With massive corporations based in looming skyscrapers, some businesses make a decision to keep small, not because they have to, but because it makes strategic sense.

People nowadays are obsessed with growth as the key measure of success. Yet for many business owners, the aim of expansion isn’t at the forefront of their operations. Staying small can offer numerous benefits, not just personal but also in terms of strategy.

This post aims to explore why business choose to stay small and why they wouldn’t want to grow bigger.

What are the advantages of keeping a business small?

  • Personal service:

Customers find it harder to deal with individuals when communicating with large businesses as opposed to smaller ones. Often people will pay extra to deal with the owners rather than the automated systems and departments that you get on the end of the phone when ringing up larger corporations. The quality of the personal service received is greater when a business is smaller, which in itself can provide a USP.

  • Owner’s preference:

Much of the time, staying small can be a result of the owners preferences. They may already be content with current level of profits and the rate of growth within the business. They might want to avoid the added responsibilities of growth in order to maintain the balance between work and personal life.

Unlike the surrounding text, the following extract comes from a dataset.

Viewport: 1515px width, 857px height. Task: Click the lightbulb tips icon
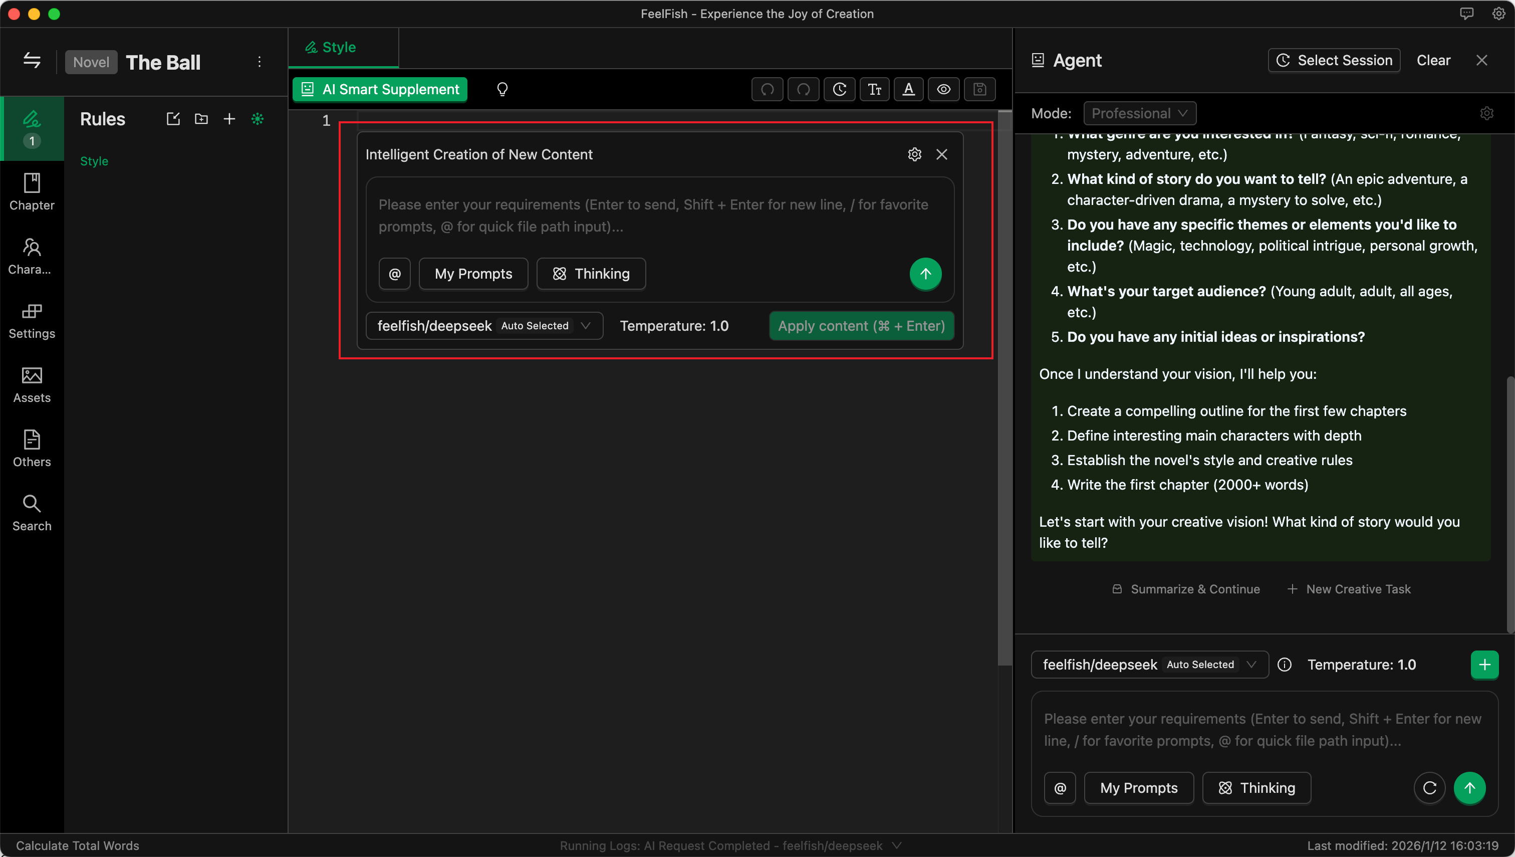click(x=502, y=89)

  • Flexibility and efficiency:

Smaller business have an edge on larger business especially in this field: they are more flexible and innovative. Whilst they may not have the budgets of the larger businesses, the speed at which they can react to changes and make decisions gives them a competitive advantage over larger business. Responding quickly to customer preferences enables them to move faster and foster greater connections with customers.

  • Low barriers to entry:

The set-up costs are low in some industries and there are little to stop competitors setting up a business. These low barriers to entry can make it attractive for entrepreneurs to establish a small business due to the reduced risk and ease of entry to the markets.

  • Small firms can be monopolists:

If the business was providing a service to a local community, they can establish a monopoly within that area and have no need to grow into a larger corporation. As an example, customers would choose to use a local shop for convenience, rather than travel to the next town to visit one of the larger chain supermarkets.

How can smaller businesses compete through product differentiation and USP’s

Small businesses can compete with larger businesses through differentiation of products of developing a USP. Offering something that larger business don’t can provide survival for smaller businesses.

How are smaller businesses more flexible in responding to customers needs

Smaller businesses are quicker at identifying new opportunities and meeting the changing needs of customers. Size can be strength as decision making takes a shorter time than in large businesses.

How can smaller businesses provide greater customer service

Small businesses can offer better high-quality customer service to add value to products and gain an edge in the market.

Smaller businesses can now utilise e-commerce

Trading through online shops such as Ebay and Amazon give smaller businesses a simple model and allow them to compete with large businesses quite effectively. Previously, small businesses were limited to a local geographical demographic, however with developments of online platforms to sell products and services, the potential customer base small businesses can target has increased dramatically, meaning there is less of a reason to grow bigger.